→ **EXERCISE BRIEF**: Your answer must be the line holding "Terms and Conditions (598, 1418)" followed by every later line through the end of the entries, exactly as written.

→ **ENTRIES SHOWN**:
_ _ _ _

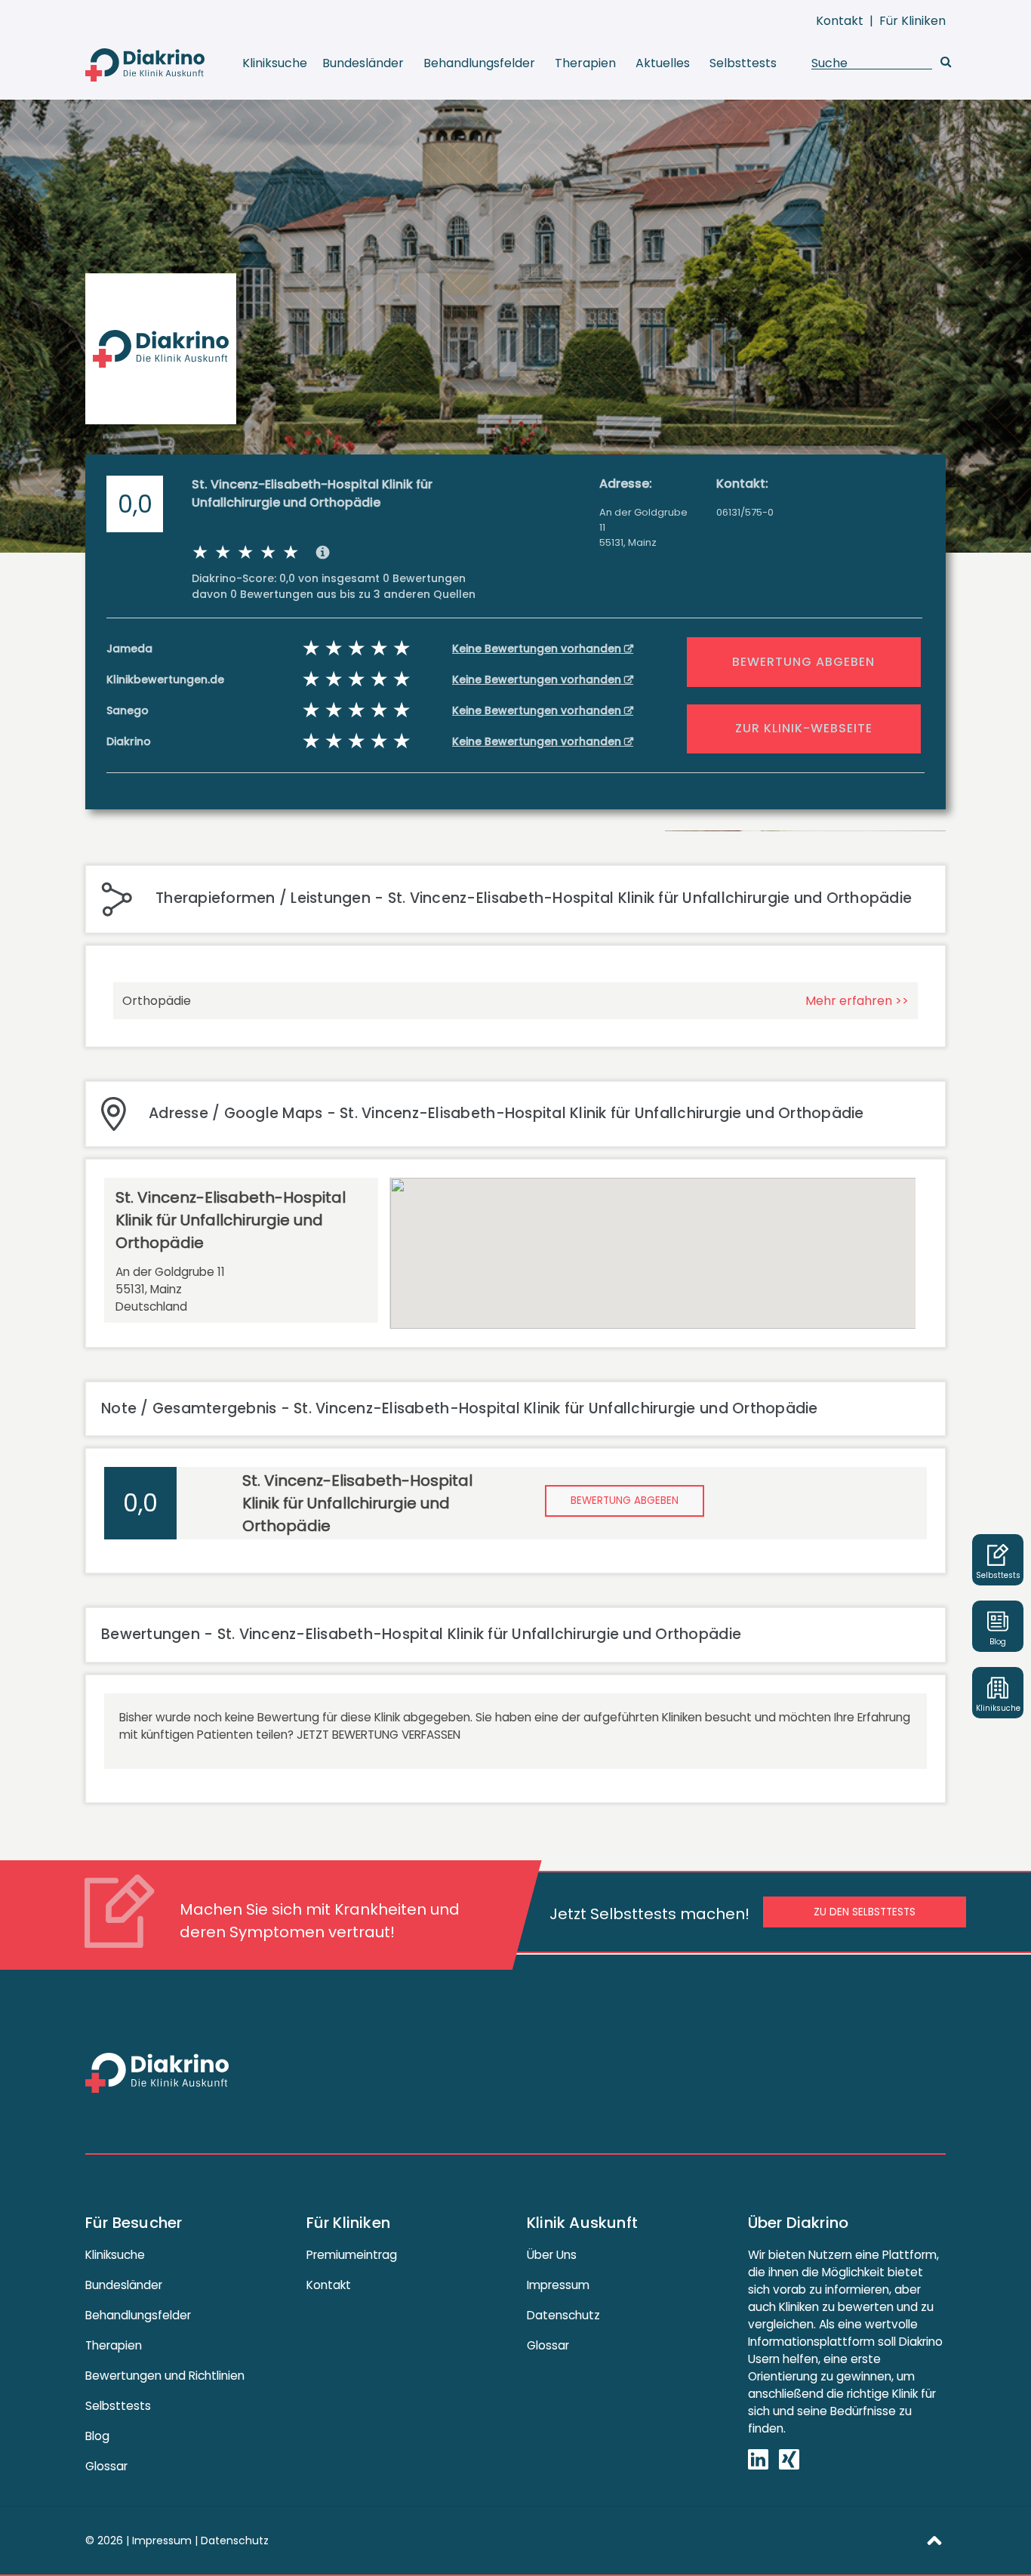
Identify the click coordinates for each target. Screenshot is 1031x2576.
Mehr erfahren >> (857, 1000)
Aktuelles (663, 63)
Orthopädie (156, 1000)
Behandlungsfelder (479, 63)
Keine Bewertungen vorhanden (538, 648)
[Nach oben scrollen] (934, 2539)
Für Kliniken (912, 20)
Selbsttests (743, 63)
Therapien (585, 63)
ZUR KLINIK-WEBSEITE (804, 728)
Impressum (558, 2285)
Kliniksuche (274, 63)
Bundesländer (363, 63)
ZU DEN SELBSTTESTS (865, 1912)
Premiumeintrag (351, 2255)
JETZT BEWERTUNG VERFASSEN (378, 1734)
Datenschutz (563, 2315)
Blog (97, 2436)
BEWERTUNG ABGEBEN (803, 661)
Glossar (106, 2466)
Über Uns (552, 2255)
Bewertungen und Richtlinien (165, 2375)
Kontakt (839, 20)
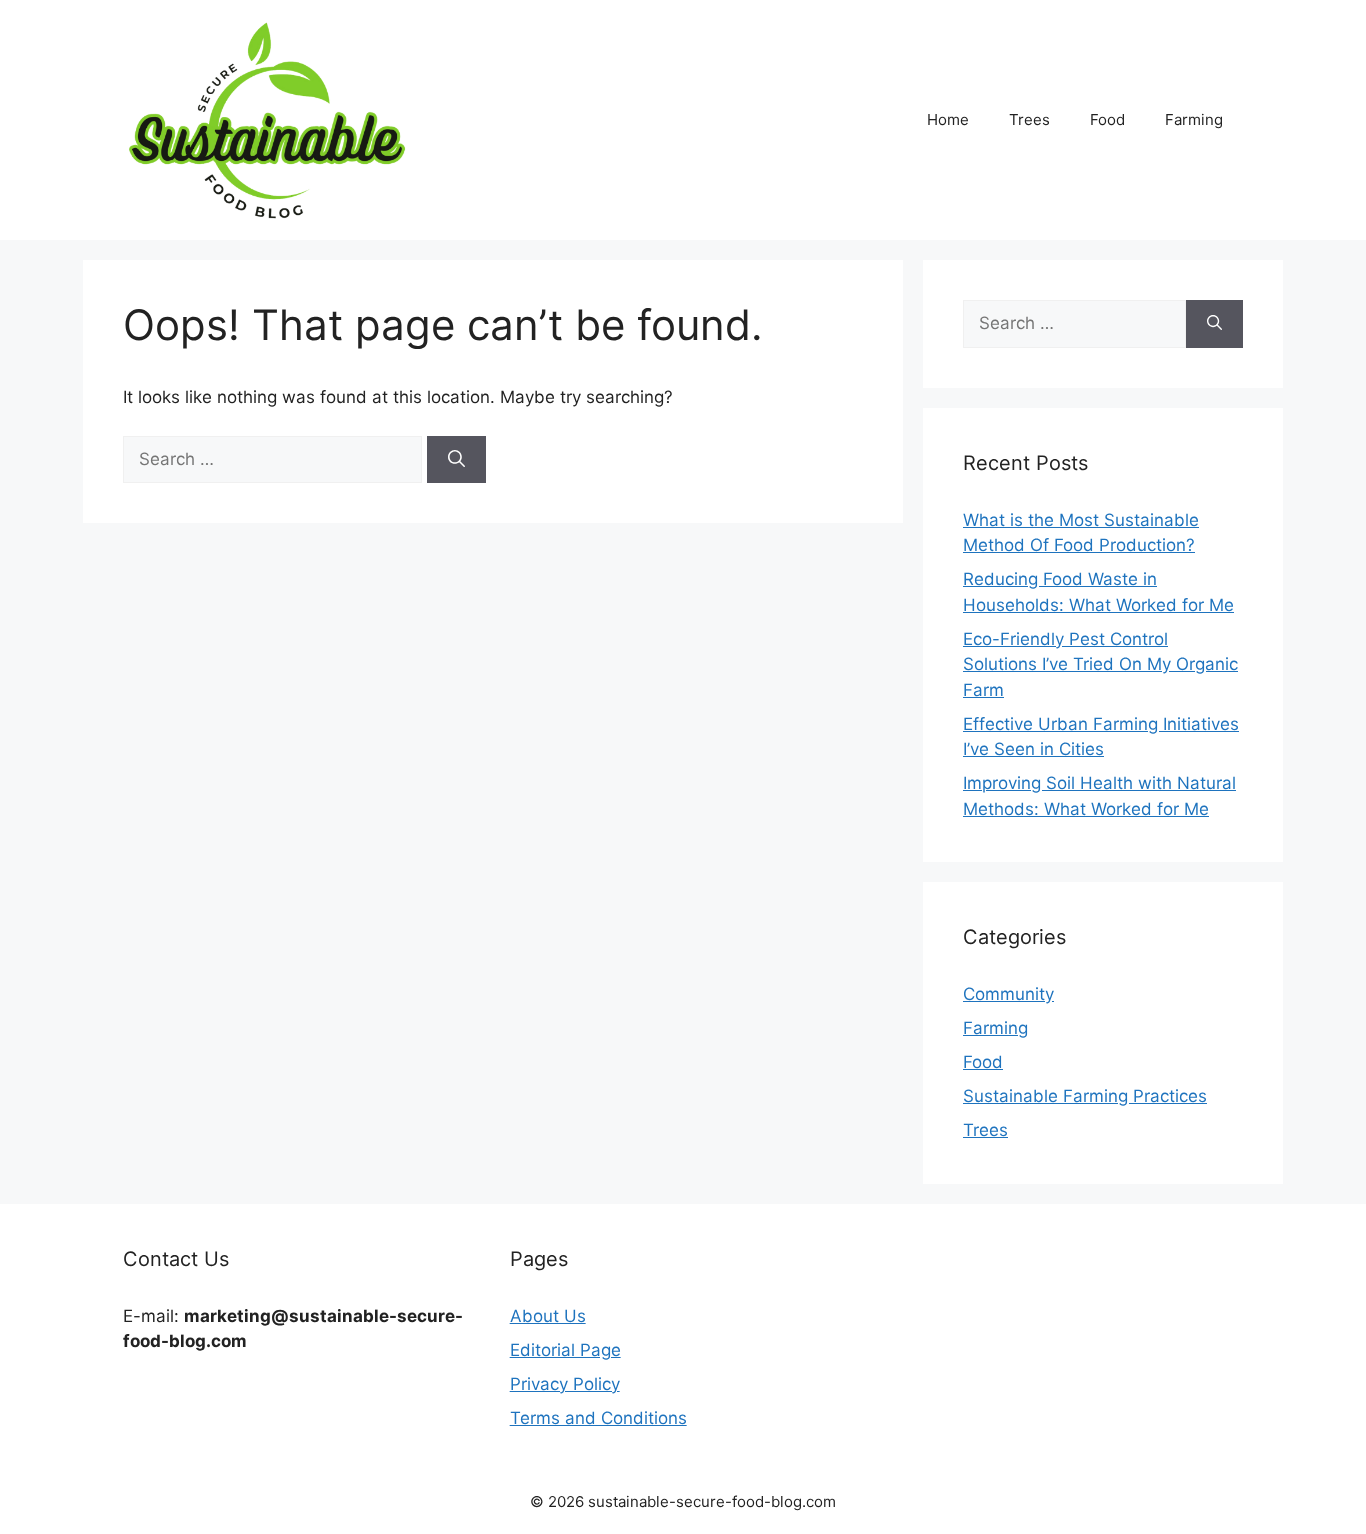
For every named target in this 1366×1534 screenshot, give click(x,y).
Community (1008, 994)
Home (948, 119)
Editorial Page (565, 1350)
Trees (1029, 119)
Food (1107, 119)
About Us (548, 1316)
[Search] (456, 460)
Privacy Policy (565, 1384)
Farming (1194, 119)
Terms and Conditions (598, 1418)
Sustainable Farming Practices (1085, 1096)
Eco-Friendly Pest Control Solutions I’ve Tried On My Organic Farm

_ _ _ _

→ **ANSWER**:
Terms and Conditions (598, 1418)
Sustainable Farming Practices (1085, 1096)
Eco-Friendly Pest Control Solutions I’ve Tried On My Organic Farm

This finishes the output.